L ’accroissement de la qualité et de l'accessibilité des informations de durabilité avec la CSRD
Par Mireille Besseyaki Bony
Chargee de mission RSE
CDC Habitat
Posté le: 22/10/2024 23:07
La CSRD a été mise en place pour garantir un rapport de durabilité de qualité qui rend effectivement compte de la réalité de la situation des entreprises au-delà de l’aspect financier. Elle introduit dans cette optique des mesures clés permettant un cadre assez réglementé pour une publication d’informations extra-financières qui se veut fiable. Des rapports de qualité permettent de garantir la transparence, la comparabilité et la fiabilité des informations divulguées par l’entreprise renforçant la confiance des parties prenantes et des investisseurs. Un rapport de durabilité de qualité améliore la réputation de l’entreprise.
L’accroissement de la qualité et de l’accessibilité des informations extra-financières s’obtient à travers le renforcement de l’engagement des parties intéressées nécessitant une profonde refonte des structures de gouvernance (I) et une exigence de vérification accrue (II).

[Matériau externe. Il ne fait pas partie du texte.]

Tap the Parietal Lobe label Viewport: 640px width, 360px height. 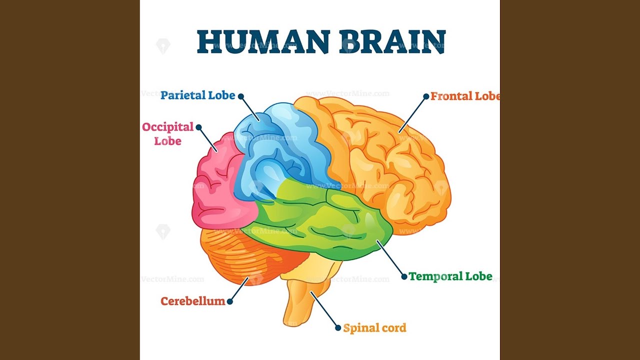(x=198, y=95)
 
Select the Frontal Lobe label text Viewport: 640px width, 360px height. (x=465, y=96)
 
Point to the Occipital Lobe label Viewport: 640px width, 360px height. (x=168, y=134)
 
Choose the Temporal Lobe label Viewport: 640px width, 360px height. (x=450, y=276)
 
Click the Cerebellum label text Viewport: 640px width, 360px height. (x=193, y=301)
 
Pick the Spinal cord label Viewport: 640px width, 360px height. (x=374, y=328)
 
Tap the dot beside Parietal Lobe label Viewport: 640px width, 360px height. (x=241, y=96)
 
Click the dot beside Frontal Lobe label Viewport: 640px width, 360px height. (x=426, y=96)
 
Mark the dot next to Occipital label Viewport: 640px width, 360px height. (x=198, y=127)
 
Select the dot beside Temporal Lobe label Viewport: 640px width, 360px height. (x=404, y=276)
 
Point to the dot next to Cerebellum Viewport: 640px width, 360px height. (x=230, y=302)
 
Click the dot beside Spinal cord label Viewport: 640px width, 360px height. (x=338, y=328)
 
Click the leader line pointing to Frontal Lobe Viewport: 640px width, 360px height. (x=412, y=114)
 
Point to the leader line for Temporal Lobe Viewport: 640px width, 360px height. (x=390, y=258)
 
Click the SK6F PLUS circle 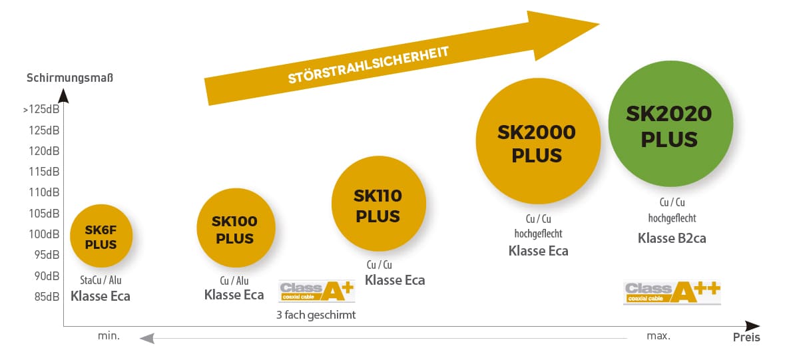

I - Le renforcement de l'engagement des parties intéressés nécessitant une profonde refonte des structures de gouvernance
Le renforcement de l’engagement des parties intéressées nécessitant une profonde refonte des structures de gouvernance se fait à travers une prise en compte plus accrue des attentes des parties intéressées (A) ainsi qu’un appui sur des structures de gouvernance à l’image de l’extension de la responsabilité de l’entreprise (B).
A - Une prise en compte plus accrue des attentes des parties intéressées
L’ ESRS 1 stipule que : “ Les parties intéressées sont les personnes qui peuvent influer sur l’entreprise ou sur lesquelles l’entreprise peut influer. Il existe deux grands groupes de parties intéressées: (a) les parties intéressées touchées: les individus ou les groupes sur les intérêts desquels influent ou pourraient influer – positivement ou négativement – les activités de l’entreprise et ses relations d’affaires directes ou indirectes dans sa chaîne de valeur; et (b) les utilisateurs des déclarations relatives à la durabilité: les principaux utilisateurs des informations financières à usage général (investisseurs existants et potentiels, prêteurs et autres créanciers, y compris les gestionnaires d’actifs, les établissements de crédit ou les entreprises d’assurance) ainsi que les autres utilisateurs des déclarations relatives à la durabilité, y compris des partenaires commerciaux, des syndicats et des partenaires sociaux de l’entreprise, des organisations de la société civile et des organisations non gouvernementales, des pouvoirs publics, des analystes et des chercheurs. “
Autrement dit, les parties intéressées sont les personnes ou groupes de personnes susceptibles d’avoir une influence sur une entreprise ou, au contraire, susceptibles d’être influencés par les décisions et les actions de cette entreprise. Dans cette perspective, il est possible d’identifier deux grands types de parties prenantes avec des caractéristiques et des intérêts différents. Le premier groupe encore appelé parties prenantes affectées, regroupe les personnes ou les groupes dont les intérêts peuvent être soit favorablement soit défavorablement influencés par les activités de l’entreprise et par ses relations d’affaires qu’elles soient directes ou indirectes dans sa chaîne de valeur. Cette idée est assez perceptible s’agissant des employés de l’entreprise qui peuvent bénéficier de conditions de travail améliorées ou, au contraire, souffrir de conditions défavorables. C’est aussi très parlant en ce qui concerne les clients qui eux, peuvent être affectés par la qualité des produits ou des services qui leurs sont proposés par l’entreprise. Quant aux fournisseurs, ils peuvent voir leurs relations commerciales influencées par certaines pratiques de l’entreprise comme c’est le cas lorsqu’il y’a des retards de paiement. Prendre en considération les communautés locales est également très important dans la mesure où celles-ci peuvent être affectées par les activités de l’entreprise plus particulièrement en ce qui concerne l’environnement.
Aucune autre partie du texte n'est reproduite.